Browsing Lehman Brothers Principal Protected Notes

Securities Arbitration vs. Class Action: The Choice is Easy

I’m often asked whether aggrieved investors are better off joining a class action suit or pursuing their own individual FINRA arbitration claims.  The answer invariably depends on the individual’s circumstances and the depths of the financial pockets of the company engaged in wrongdoing.

Let’s take Enron for example given the similarity of the cases and that the legal costs would have far outweighed any potential recovery, it would have made more sense to join a class.

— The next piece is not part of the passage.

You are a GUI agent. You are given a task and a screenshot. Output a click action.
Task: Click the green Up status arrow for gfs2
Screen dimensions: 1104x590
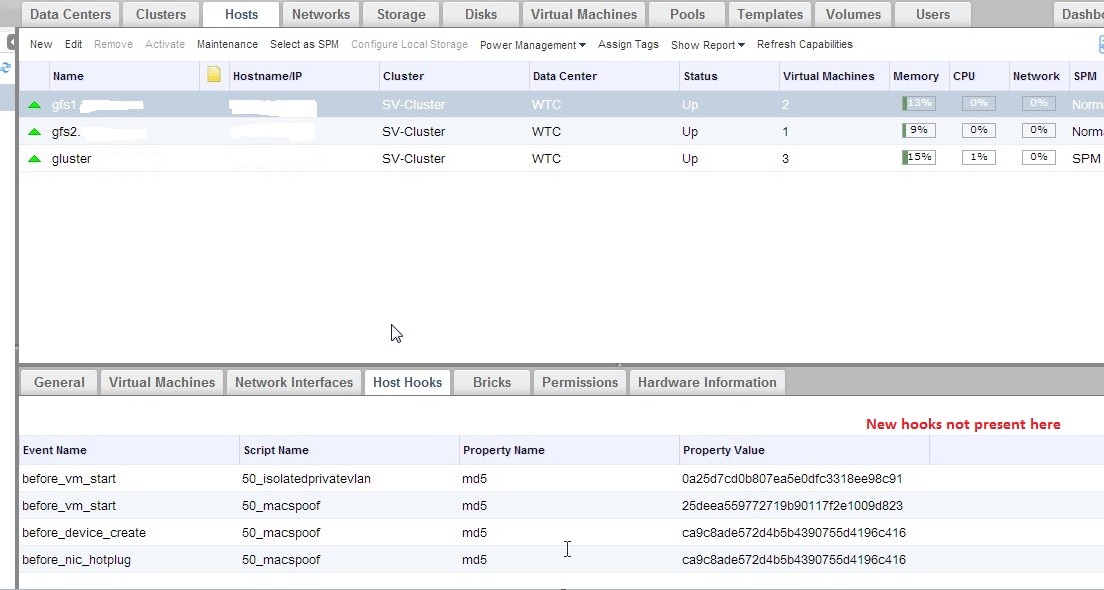(35, 131)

However, if you are an individual investor, particularly one with a conservative or risk-adverse profile, who was talked into purchasing dubious Wall Street products such as Lehman Brothers Principal Protected Notes by UBS and other brokers, you would be much better off filing an individual claim.

Here’s why:

-       Depending on the circumstances, aggrieved investors can potentially recover 100 percent of their losses, plus damages - far greater than 2-5 cents on the dollar that is typical in a class.

-       Many investors believe that they must invest a lot of time and money into an arbitration claim when the truth is, it takes a lot less time and if you work with an attorney on a contingency basis, you only pay legal fees in the event of a recovery.

-          Arbitration claims can typically be filed and adjudicated within a year to 18 months; class action cases usually drag on for many years.

-       Class action attorneys must prove that everyone they represent is equal. Arbitration highlights the merits of individual cases.

If you joined a Lehman Protected Notes class action suit your unique circumstances would never be heard. Many investors that we have spoken with never even received a prospectus much less knew that the “protection” on the notes was only good if Lehman survived to make good on the commitment.

UBS and the other Wall Street firms that sold the Lehman notes will almost certainly argue that investors may have headed the risks if they had read the fine print in the prospectus. That argument may hold legal sway in a class action suit involving thousands of investors, however in an arbitration, an investor’s entire circumstances are taken into consideration.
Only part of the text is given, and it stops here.